#### Given passage:

— begin —

Simple Tickets prediction with DNN

Predicting the number of tickets requested by different clients

Supervised Learning. Regression

Data taken from Udacity's problem solving with advanced analytics

Here a neural network is effectively appllied in a simple problem usually solved with linear models


In [1]:
import os
import numpy as np
import pandas as pd
import matplotlib.pyplot as plt
import seaborn as sns
import helper
import keras

helper.info_gpu()
helper.reproducible(seed=9) # setup reproducible results from run to run using Keras

%matplotlib inline


Using TensorFlow backend.
/device:GPU:0
Keras		v2.1.3
TensorFlow	v1.4.1

1. Data Processing and Exploratory Data Analysis


In [2]:
data_path = 'data/simple_tickets_data.csv'
target = ['Average Number of Tickets']

df = pd.read_csv(data_path)
print("rows: {} \ncolumns: {} \ntarget: {}".format(*df.shape, target))


rows: 300 
columns: 5 
target: ['Average Number of Tickets']

Show the data


In [3]:
df.head()


Out[3]:
Client ID Average Number of Tickets Number of Employees Value of Contract Industry
0 TK669 90 561 200000 Retail
1 EY859 85 530 200000 Retail
2 TN571 5 82 25000 Manufacturing
3 LJ675 82 491 225000 Manufacturing
4 KH713 12 230 75000 Services

Numerical data


In [4]:
df.describe(percentiles=[0.5])


Out[4]:
Average Number of Tickets Number of Employees Value of Contract
count 300.000000 300.000000 300.000000
mean 44.596667 421.120000 142083.333333
std 42.582055 245.465265 72128.947071
min 1.000000 50.000000 25000.000000
50% 28.000000 428.000000 150000.000000
max 207.000000 1116.000000 250000.000000

Missing values


In [5]:
helper.missing(df);


No missing values found

Transform the data

Remove irrelevant features


In [6]:
df = df.drop('Client ID', axis='columns')

Classify variables


In [7]:
numerical = ['Number of Employees', 'Value of Contract', 'Average Number of Tickets']

df = helper.classify_data(df, target, numerical)

pd.DataFrame(dict(df.dtypes), index=["Type"])[df.columns].head()  # show data types


numerical features:   2
categorical features: 1
target 'Average Number of Tickets': float32
Out[7]:
Number of Employees Value of Contract Industry Average Number of Tickets
Type float32 float32 category float32

Visualize the data

Categorical features


In [8]:
helper.show_categorical(df)


Target vs Categorical features


In [9]:
helper.show_target_vs_categorical(df, target)


Numerical features


In [10]:
helper.show_numerical(df, kde=True)


Target vs Numerical features


In [11]:
helper.show_target_vs_numerical(df, target, point_size=20)


Target vs All features


In [12]:
g = sns.PairGrid(df, y_vars=target, x_vars=['Number of Employees', 'Value of Contract'], 
                 size=7, hue='Industry', aspect=1.5)
g.map(sns.regplot).add_legend();

#sns.pairplot(df, hue = 'Industry', vars=['Number of Employees', 'Value of Contract'] + 
#             targets, size = 4)


These figures suggest that a simple linear model could be used to make accurate predictions

Correlation between numerical features and target


In [13]:
helper.show_correlation(df, target, figsize=(7,4))

— end —

#### Instruction:
Carry on the ticket-prediction notebook from where it stops, after the correlation step.

#### Source material:
— begin —

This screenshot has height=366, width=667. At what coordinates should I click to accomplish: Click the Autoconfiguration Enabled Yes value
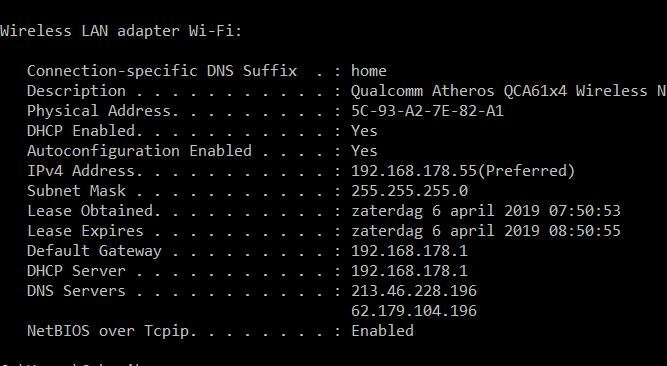(364, 151)
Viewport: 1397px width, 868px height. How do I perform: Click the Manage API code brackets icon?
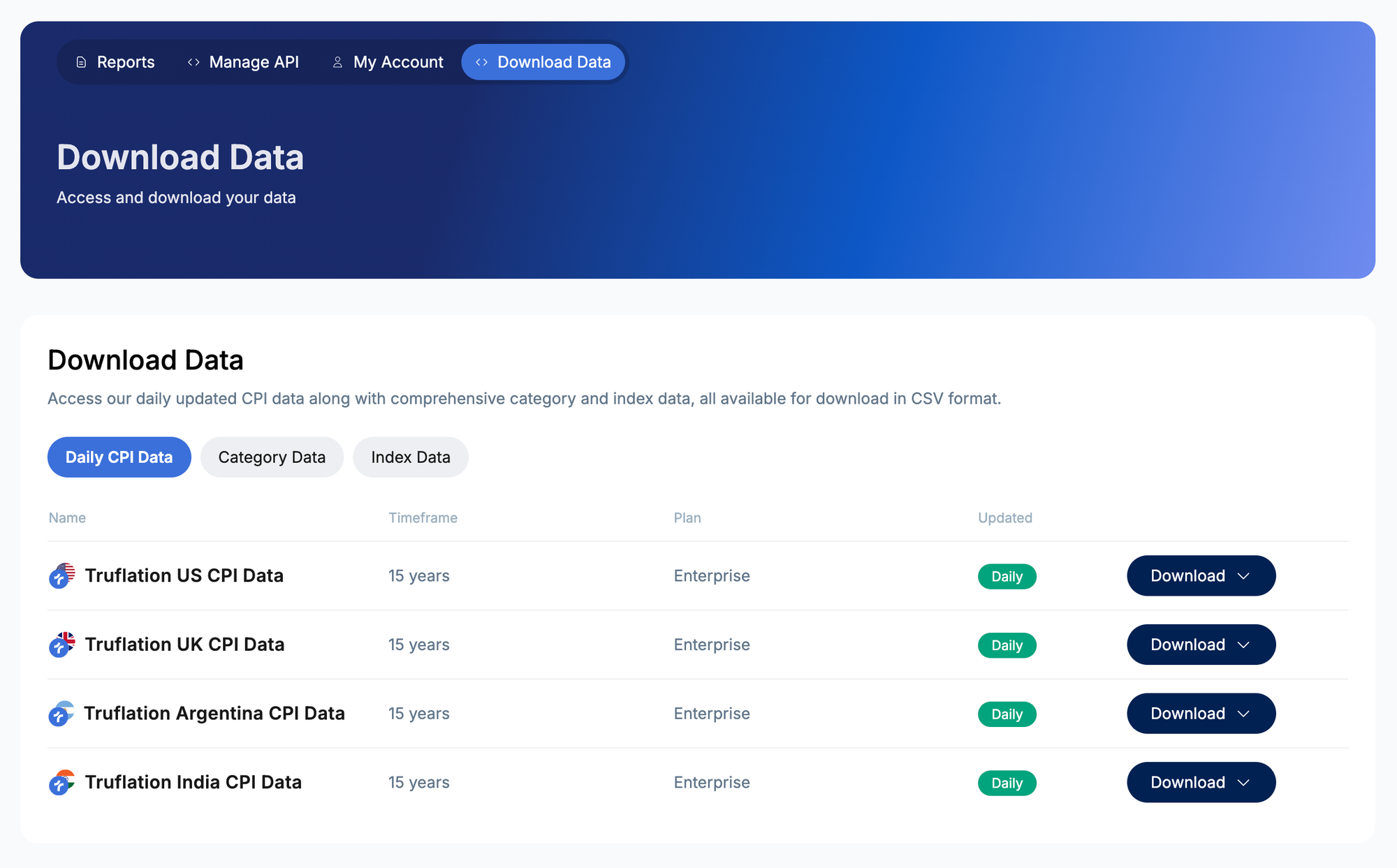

— end —

#### Written response:
2. Neural Network model

Select the features


In [14]:
droplist = []  # features to drop

# For the model 'data' instead of 'df'
data = df.copy()
data.drop(droplist, axis='columns', inplace=True)
data.head(3)


Out[14]:
Number of Employees Value of Contract Industry Average Number of Tickets
0 561.0 200000.0 Retail 90.0
1 530.0 200000.0 Retail 85.0
2 82.0 25000.0 Manufacturing 5.0

Scale numerical variables

Shift and scale numerical variables to a standard normal distribution. The scaling factors are saved to be used for predictions.


In [15]:
data, scale_param = helper.scale(data)

Create dummy features

Replace categorical features (no target) with dummy features


In [16]:
data, dict_dummies = helper.replace_by_dummies(data, target)

model_features = [f for f in data if f not in target] # sorted neural network inputs

data.head(3)


Out[16]:
Number of Employees Value of Contract Average Number of Tickets Industry_Manufacturing Industry_Retail Industry_Services
0 0.569857 0.80296 1.066255 0 1 0
1 0.443566 0.80296 0.948835 0 1 0
2 -1.381540 -1.62325 -0.929891 1 0 0

Split the data into training and test set

Data leakage: Test set hidden when training the model, but seen when preprocessing the dataset

No validation set will be used here (300 samples)


In [17]:
test_size = 0.2
random_state = 0

from sklearn.model_selection import train_test_split

train, test = train_test_split(data, test_size=test_size, random_state=random_state)

# Separate the data into features and target (x=features, y=target)
x_train, y_train = train.drop(target, axis=1).values, train[target].values
x_test, y_test = test.drop(target, axis=1).values, test[target].values

One-hot encode the output not needed for regression


In [18]:
print("train size \t X:{} \t Y:{}".format(x_train.shape, y_train.shape))
print("test size  \t X:{} \t Y:{} ".format(x_test.shape, y_test.shape))


train size 	 X:(240, 5) 	 Y:(240, 1)
test size  	 X:(60, 5) 	 Y:(60, 1) 

Build the Neural Network for Regression


In [19]:
from keras.models import Sequential
from keras.layers.core import Dense, Dropout


def build_nn(input_size, output_size, summary=False):

    input_nodes = input_size
    weights = keras.initializers.RandomNormal(stddev=0.001)

    model = Sequential()
    model.add(
        Dense(
            input_nodes,
            input_dim=input_size,
            activation='tanh',
            kernel_initializer=weights,
            bias_initializer=weights))

    model.add(Dense(1, activation=None, kernel_initializer=weights, bias_initializer=weights))

    model.compile(loss='mean_squared_error', optimizer='adam')

    if summary:
        model.summary()

    return model

Train the Neural Network


In [20]:
from time import time
model_path = os.path.join("models", "simple_tickets.h5")


def train_nn(model, x_train, y_train, validation_data=None, path=False, show=True):
    """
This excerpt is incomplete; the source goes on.